BWW REVIEW: A VIEW FROM THE BRIDGE Returns To Sydney Even More Powerful Than Before
Friday 26th July 2019, 8:15pm, Ensemble Theatre
A VIEW FROM THE BRIDGE is presented with even more power and gravity as Iain Sinclair's production, which started life at Old Fitz Theatre in 2017, opens at Ensemble Theatre. Even a mere 21 months later Arthur Miller's award winning play seems to have even more relevance in a world of increasing prejudice being promoted by divisive world leaders.
Since 2017 this work has been adapted for the proscenium stage of Glen Street Theatre along with a Melbourne Theatre Company season which saw Sinclair join with with new creatives and a different cast with only Zoe Terakes as Catherine remaining a constant for all seasons. For this season at Ensemble, Sinclair has reunited with the original creative team and the work has been subtly adapted from the smaller Old Fitz Theatre in the round design to accommodate the larger thrust stage. The majority of the original cast return with Anthony Gooley reprising his Glen Street Theatre season performance as Eddie and Scott Lee stepping into the role of Rodolpho.
While the intimate Old Fitz Theatre gave the audience a feeling of being right in with the action, the cast members even joined the front rows of the audience when not in scenes, the larger space of the Ensemble Theatre which has a much steeper audience seating rake gives an even more powerful feeling of peering in on the Red Hook home. The action extends up the aisles giving the work height and added variety whilst increasing the tension as the audience is torn between the characters on the stairs and the emotion erupting on stage. Clemence Williams sound design is feels much more noticeable this time around as well, whether a result of the first viewing being so absorbed in the story compared to a second view being able to absorb more of the peripheral mood is hard to pinpoint. Sounds of the busy Red Hook streets float through unseen windows and bold foghorns from the docks along with thick physical fog builds the tension as Eddie's rage rises from within to its awful conclusion.
Anthony Gooley is compelling and chilling as Eddie, making him even more dangerous than my memories of Ivan Donato's 2017 performance. He has a greater intensity that allows Eddie to grow from a protective uncle with an unacknowledged desire to a man with a perilously single-minded obsession of regaining his power and what he sees as his possessions, in this case the unhealthy attachment to his niece Catherine.
Scott Lee paints a gentle optimistic Rodolpho looking to set up a life in America, making it easy to understand why the young sheltered Catherine would be attracted to him. His offence at Catherine's insinuation, echoing her uncle's accusations, that he is only pursuing her hand in marriage allows Lee to show a different side to Rodolpho, exposing a similar Sicilian passion that is later seen in his brother.

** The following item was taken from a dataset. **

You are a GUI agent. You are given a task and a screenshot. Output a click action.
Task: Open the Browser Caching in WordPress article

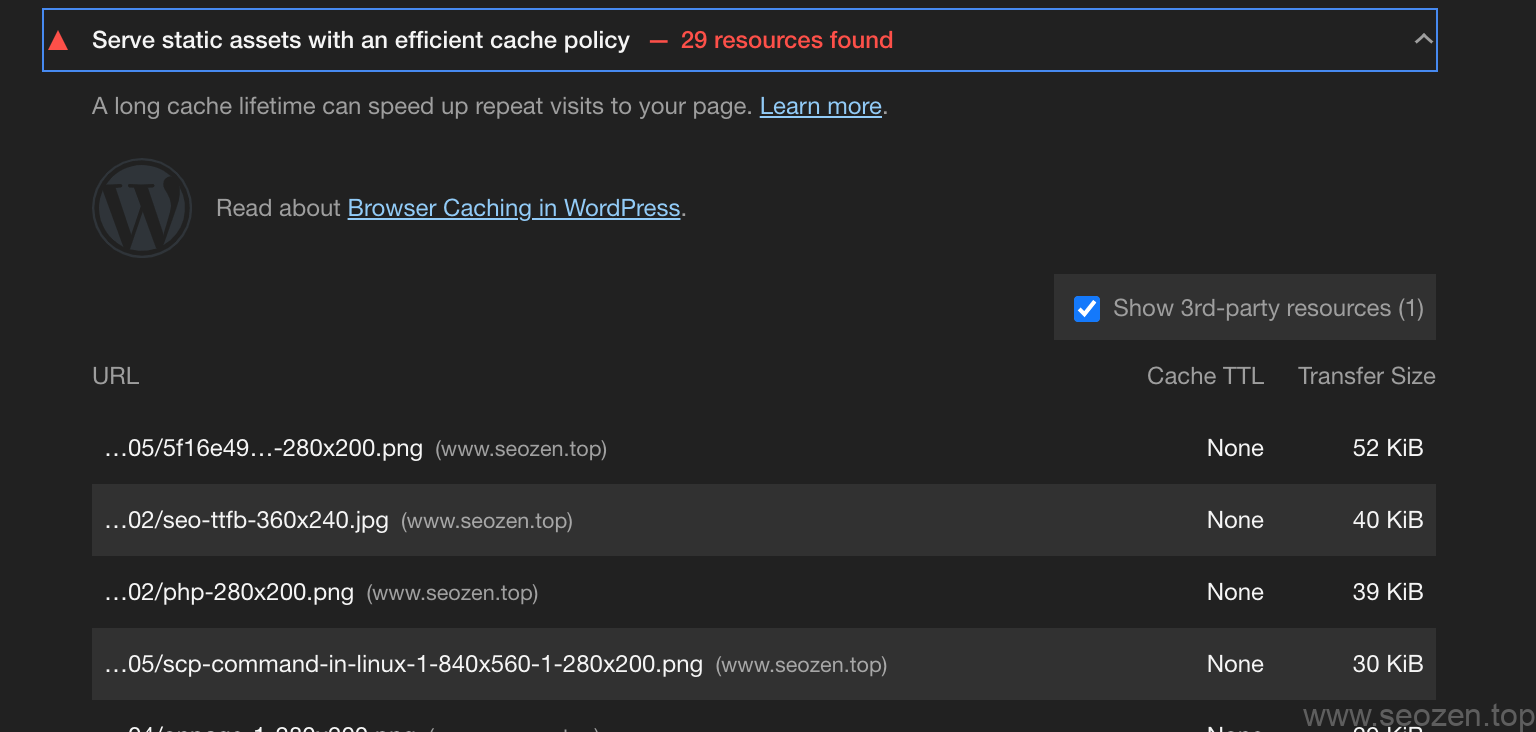point(513,208)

For the returning cast of David Lynch as lawyer Alfieri, Janine Watson as Eddie's wife Beatrice, Zoe Terakes as niece Catherine, David Soncin as Beatrice's cousin Marco and Giles Gartrell-Mills as Louis and incidental characters, it is clear that the ability to revisit this work has allowed them all to find new depth and connection to their characters. It feels like Lynch gives a more measured narration of Alfieri's explanation of the case, aided by the bigger stage, allowing the weight of the story to hit harder. Watson ensures that Beatrice remains a solid force that seeks to demonstrate that she still loves her husband even when she can see that he is wandering and harbouring destructive thoughts. Soncin's Marco is allowed a greater shift from quiet father just wanting to send money home to a wronged man wanting to seek retribution. The greatest growth for the returning cast however comes from Zoe Terakes as she, like Catherine, has grown from newcomer to seasoned theatrical force as she taps into deeper understanding of the young woman wanting to explore the world denied to her and gradually realising the inappropriateness of her uncle's protectiveness.
While the original season was incredibly powerful this season feels even more captivating. Even if you saw previous incarnations of this production, do not miss this season of A VIEW FROM THE BRIDGE. This is what great theatre looks and feels like.